=== Problem statement ===
Copy the items below exactly, everything from the line containing "Task: Open the calendar" down to the line containing "pyautogui.click(x=36, y=553)", both included, and nothing else.

=== Available records ===
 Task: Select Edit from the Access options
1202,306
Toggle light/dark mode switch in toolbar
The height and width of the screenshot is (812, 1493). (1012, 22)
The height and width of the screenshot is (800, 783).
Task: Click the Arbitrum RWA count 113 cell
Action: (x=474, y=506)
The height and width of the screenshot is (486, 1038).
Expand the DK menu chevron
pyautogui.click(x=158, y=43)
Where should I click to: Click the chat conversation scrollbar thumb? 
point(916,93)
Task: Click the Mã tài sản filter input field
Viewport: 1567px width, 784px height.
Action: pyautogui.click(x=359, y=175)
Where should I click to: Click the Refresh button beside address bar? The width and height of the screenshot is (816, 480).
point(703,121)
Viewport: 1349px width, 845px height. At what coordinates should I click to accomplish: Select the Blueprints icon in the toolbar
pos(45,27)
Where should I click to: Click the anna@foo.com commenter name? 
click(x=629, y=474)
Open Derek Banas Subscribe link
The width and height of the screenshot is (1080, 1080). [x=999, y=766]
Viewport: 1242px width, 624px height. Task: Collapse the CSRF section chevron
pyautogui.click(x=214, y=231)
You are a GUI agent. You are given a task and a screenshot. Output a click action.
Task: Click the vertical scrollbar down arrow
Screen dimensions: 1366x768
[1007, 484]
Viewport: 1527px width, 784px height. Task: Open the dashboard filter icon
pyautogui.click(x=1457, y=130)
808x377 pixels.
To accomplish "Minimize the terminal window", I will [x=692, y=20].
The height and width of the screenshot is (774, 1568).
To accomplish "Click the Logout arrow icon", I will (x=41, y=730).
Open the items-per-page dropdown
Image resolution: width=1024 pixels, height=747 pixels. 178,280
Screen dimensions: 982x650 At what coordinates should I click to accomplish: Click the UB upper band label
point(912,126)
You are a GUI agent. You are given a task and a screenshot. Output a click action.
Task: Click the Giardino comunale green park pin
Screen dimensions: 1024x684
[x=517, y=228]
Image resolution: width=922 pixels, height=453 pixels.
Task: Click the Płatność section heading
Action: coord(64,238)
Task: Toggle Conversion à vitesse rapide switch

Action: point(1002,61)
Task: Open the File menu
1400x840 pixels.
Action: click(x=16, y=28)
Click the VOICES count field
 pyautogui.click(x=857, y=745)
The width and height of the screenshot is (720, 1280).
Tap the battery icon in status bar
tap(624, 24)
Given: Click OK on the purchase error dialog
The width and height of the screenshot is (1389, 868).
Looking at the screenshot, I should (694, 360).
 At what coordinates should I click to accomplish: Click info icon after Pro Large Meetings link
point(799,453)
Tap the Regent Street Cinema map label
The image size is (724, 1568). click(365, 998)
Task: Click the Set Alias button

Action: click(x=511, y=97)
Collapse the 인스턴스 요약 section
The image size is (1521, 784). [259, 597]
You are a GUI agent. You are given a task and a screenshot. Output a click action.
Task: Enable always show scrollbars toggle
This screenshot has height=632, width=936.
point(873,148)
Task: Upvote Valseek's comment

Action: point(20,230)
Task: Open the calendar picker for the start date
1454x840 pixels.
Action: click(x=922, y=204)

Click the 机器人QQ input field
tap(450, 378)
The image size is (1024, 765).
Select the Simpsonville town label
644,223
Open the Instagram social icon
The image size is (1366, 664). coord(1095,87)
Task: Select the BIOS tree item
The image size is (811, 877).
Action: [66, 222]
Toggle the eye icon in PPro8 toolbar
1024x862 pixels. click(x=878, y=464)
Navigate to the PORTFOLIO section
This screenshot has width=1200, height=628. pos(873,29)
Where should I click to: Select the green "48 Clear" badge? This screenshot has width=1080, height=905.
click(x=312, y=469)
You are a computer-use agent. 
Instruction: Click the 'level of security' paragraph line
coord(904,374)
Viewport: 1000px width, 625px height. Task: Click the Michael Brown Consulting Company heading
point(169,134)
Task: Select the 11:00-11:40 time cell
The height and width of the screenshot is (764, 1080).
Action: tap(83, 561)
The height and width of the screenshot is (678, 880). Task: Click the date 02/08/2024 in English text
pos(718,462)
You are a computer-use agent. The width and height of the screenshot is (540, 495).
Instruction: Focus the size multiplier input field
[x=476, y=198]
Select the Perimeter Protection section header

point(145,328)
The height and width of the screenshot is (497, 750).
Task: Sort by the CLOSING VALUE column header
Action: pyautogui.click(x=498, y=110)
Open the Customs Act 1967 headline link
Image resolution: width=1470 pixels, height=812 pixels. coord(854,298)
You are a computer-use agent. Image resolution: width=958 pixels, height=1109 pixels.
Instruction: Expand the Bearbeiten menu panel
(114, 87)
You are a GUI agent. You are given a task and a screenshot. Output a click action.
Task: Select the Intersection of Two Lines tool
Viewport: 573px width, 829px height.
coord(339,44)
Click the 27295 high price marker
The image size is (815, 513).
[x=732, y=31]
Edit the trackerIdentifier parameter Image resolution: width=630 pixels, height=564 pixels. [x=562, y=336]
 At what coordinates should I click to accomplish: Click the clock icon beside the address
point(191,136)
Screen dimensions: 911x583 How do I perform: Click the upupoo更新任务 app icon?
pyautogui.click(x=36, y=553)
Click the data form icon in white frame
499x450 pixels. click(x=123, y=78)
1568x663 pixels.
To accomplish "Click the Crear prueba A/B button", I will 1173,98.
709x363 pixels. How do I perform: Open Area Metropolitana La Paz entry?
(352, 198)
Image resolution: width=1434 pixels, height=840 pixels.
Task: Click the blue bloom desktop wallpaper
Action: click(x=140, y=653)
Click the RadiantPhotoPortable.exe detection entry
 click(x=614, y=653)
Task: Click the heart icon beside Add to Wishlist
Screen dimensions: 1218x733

=== Correct answer ===
Task: Open the calendar picker for the start date
1454x840 pixels.
Action: click(x=922, y=204)

Click the 机器人QQ input field
tap(450, 378)
The image size is (1024, 765).
Select the Simpsonville town label
644,223
Open the Instagram social icon
The image size is (1366, 664). coord(1095,87)
Task: Select the BIOS tree item
The image size is (811, 877).
Action: [66, 222]
Toggle the eye icon in PPro8 toolbar
1024x862 pixels. click(x=878, y=464)
Navigate to the PORTFOLIO section
This screenshot has width=1200, height=628. pos(873,29)
Where should I click to: Select the green "48 Clear" badge? This screenshot has width=1080, height=905.
click(x=312, y=469)
You are a computer-use agent. 
Instruction: Click the 'level of security' paragraph line
coord(904,374)
Viewport: 1000px width, 625px height. Task: Click the Michael Brown Consulting Company heading
point(169,134)
Task: Select the 11:00-11:40 time cell
The height and width of the screenshot is (764, 1080).
Action: tap(83, 561)
The height and width of the screenshot is (678, 880). Task: Click the date 02/08/2024 in English text
pos(718,462)
You are a computer-use agent. The width and height of the screenshot is (540, 495).
Instruction: Focus the size multiplier input field
[x=476, y=198]
Select the Perimeter Protection section header

point(145,328)
The height and width of the screenshot is (497, 750).
Task: Sort by the CLOSING VALUE column header
Action: pyautogui.click(x=498, y=110)
Open the Customs Act 1967 headline link
Image resolution: width=1470 pixels, height=812 pixels. coord(854,298)
You are a computer-use agent. Image resolution: width=958 pixels, height=1109 pixels.
Instruction: Expand the Bearbeiten menu panel
(114, 87)
You are a GUI agent. You are given a task and a screenshot. Output a click action.
Task: Select the Intersection of Two Lines tool
Viewport: 573px width, 829px height.
coord(339,44)
Click the 27295 high price marker
The image size is (815, 513).
[x=732, y=31]
Edit the trackerIdentifier parameter Image resolution: width=630 pixels, height=564 pixels. [x=562, y=336]
 At what coordinates should I click to accomplish: Click the clock icon beside the address
point(191,136)
Screen dimensions: 911x583 How do I perform: Click the upupoo更新任务 app icon?
pyautogui.click(x=36, y=553)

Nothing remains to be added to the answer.